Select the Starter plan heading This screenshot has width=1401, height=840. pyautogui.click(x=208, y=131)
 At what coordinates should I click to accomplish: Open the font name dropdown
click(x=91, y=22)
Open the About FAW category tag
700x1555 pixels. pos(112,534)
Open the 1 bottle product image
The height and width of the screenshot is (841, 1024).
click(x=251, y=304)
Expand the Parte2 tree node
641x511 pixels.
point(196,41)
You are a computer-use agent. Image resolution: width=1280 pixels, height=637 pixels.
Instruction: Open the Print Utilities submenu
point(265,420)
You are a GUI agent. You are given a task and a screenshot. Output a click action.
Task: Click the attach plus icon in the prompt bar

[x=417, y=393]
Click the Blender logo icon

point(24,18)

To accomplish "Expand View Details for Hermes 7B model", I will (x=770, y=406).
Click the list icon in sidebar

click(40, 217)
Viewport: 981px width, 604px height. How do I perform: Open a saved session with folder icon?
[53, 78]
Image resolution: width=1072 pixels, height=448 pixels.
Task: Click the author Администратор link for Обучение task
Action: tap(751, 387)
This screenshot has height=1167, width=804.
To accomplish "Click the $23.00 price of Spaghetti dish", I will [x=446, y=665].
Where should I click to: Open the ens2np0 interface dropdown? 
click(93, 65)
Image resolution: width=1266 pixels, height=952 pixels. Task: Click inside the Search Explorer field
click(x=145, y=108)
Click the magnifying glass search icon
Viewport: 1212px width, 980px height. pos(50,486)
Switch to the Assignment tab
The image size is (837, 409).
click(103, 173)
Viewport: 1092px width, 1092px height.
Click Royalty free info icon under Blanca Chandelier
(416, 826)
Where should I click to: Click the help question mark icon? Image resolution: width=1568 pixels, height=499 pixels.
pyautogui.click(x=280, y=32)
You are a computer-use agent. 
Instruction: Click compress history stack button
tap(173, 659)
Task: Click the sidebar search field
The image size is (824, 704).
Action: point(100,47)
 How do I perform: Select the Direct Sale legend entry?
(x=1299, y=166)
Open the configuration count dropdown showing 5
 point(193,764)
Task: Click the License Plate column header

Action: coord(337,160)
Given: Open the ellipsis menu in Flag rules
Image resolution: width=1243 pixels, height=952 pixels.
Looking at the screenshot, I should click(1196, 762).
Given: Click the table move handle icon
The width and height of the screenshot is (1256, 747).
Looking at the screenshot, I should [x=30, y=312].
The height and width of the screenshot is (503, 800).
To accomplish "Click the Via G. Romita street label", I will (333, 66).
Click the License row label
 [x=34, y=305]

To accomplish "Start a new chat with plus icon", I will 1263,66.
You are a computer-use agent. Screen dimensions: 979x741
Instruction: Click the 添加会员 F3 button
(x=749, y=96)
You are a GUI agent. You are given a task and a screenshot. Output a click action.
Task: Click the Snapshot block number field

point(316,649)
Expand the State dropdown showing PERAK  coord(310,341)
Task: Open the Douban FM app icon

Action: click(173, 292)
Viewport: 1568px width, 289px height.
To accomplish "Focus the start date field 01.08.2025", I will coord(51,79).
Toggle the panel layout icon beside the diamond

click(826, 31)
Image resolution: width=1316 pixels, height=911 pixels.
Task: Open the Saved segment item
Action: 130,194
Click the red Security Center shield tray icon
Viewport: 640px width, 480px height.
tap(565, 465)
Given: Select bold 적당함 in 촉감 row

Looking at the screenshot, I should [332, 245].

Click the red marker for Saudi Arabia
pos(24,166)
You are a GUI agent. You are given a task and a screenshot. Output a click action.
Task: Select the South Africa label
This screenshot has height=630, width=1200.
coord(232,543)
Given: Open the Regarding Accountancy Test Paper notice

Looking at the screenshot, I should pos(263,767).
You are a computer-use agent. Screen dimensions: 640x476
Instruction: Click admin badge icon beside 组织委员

◆ ◆ ◆

- _Stated exercise_
Can you quote all of the material above, line for line, without changing a thing?

- _Response_
Select the Starter plan heading This screenshot has width=1401, height=840. pyautogui.click(x=208, y=131)
 At what coordinates should I click to accomplish: Open the font name dropdown
click(x=91, y=22)
Open the About FAW category tag
700x1555 pixels. pos(112,534)
Open the 1 bottle product image
The height and width of the screenshot is (841, 1024).
click(x=251, y=304)
Expand the Parte2 tree node
641x511 pixels.
point(196,41)
You are a computer-use agent. Image resolution: width=1280 pixels, height=637 pixels.
Instruction: Open the Print Utilities submenu
point(265,420)
You are a GUI agent. You are given a task and a screenshot. Output a click action.
Task: Click the attach plus icon in the prompt bar

[x=417, y=393]
Click the Blender logo icon

point(24,18)

To accomplish "Expand View Details for Hermes 7B model", I will (x=770, y=406).
Click the list icon in sidebar

click(40, 217)
Viewport: 981px width, 604px height. How do I perform: Open a saved session with folder icon?
[53, 78]
Image resolution: width=1072 pixels, height=448 pixels.
Task: Click the author Администратор link for Обучение task
Action: tap(751, 387)
This screenshot has height=1167, width=804.
To accomplish "Click the $23.00 price of Spaghetti dish", I will [x=446, y=665].
Where should I click to: Open the ens2np0 interface dropdown? 
click(93, 65)
Image resolution: width=1266 pixels, height=952 pixels. Task: Click inside the Search Explorer field
click(x=145, y=108)
Click the magnifying glass search icon
Viewport: 1212px width, 980px height. pos(50,486)
Switch to the Assignment tab
The image size is (837, 409).
click(103, 173)
Viewport: 1092px width, 1092px height.
Click Royalty free info icon under Blanca Chandelier
(416, 826)
Where should I click to: Click the help question mark icon? Image resolution: width=1568 pixels, height=499 pixels.
pyautogui.click(x=280, y=32)
You are a computer-use agent. 
Instruction: Click compress history stack button
tap(173, 659)
Task: Click the sidebar search field
The image size is (824, 704).
Action: point(100,47)
 How do I perform: Select the Direct Sale legend entry?
(x=1299, y=166)
Open the configuration count dropdown showing 5
 point(193,764)
Task: Click the License Plate column header

Action: coord(337,160)
Given: Open the ellipsis menu in Flag rules
Image resolution: width=1243 pixels, height=952 pixels.
Looking at the screenshot, I should click(1196, 762).
Given: Click the table move handle icon
The width and height of the screenshot is (1256, 747).
Looking at the screenshot, I should [x=30, y=312].
The height and width of the screenshot is (503, 800).
To accomplish "Click the Via G. Romita street label", I will (333, 66).
Click the License row label
 [x=34, y=305]

To accomplish "Start a new chat with plus icon", I will 1263,66.
You are a computer-use agent. Screen dimensions: 979x741
Instruction: Click the 添加会员 F3 button
(x=749, y=96)
You are a GUI agent. You are given a task and a screenshot. Output a click action.
Task: Click the Snapshot block number field

point(316,649)
Expand the State dropdown showing PERAK  coord(310,341)
Task: Open the Douban FM app icon

Action: click(173, 292)
Viewport: 1568px width, 289px height.
To accomplish "Focus the start date field 01.08.2025", I will coord(51,79).
Toggle the panel layout icon beside the diamond

click(826, 31)
Image resolution: width=1316 pixels, height=911 pixels.
Task: Open the Saved segment item
Action: 130,194
Click the red Security Center shield tray icon
Viewport: 640px width, 480px height.
tap(565, 465)
Given: Select bold 적당함 in 촉감 row

Looking at the screenshot, I should [332, 245].

Click the red marker for Saudi Arabia
pos(24,166)
You are a GUI agent. You are given a task and a screenshot. Output a click action.
Task: Select the South Africa label
This screenshot has height=630, width=1200.
coord(232,543)
Given: Open the Regarding Accountancy Test Paper notice

Looking at the screenshot, I should pos(263,767).
You are a computer-use agent. Screen dimensions: 640x476
Instruction: Click admin badge icon beside 组织委员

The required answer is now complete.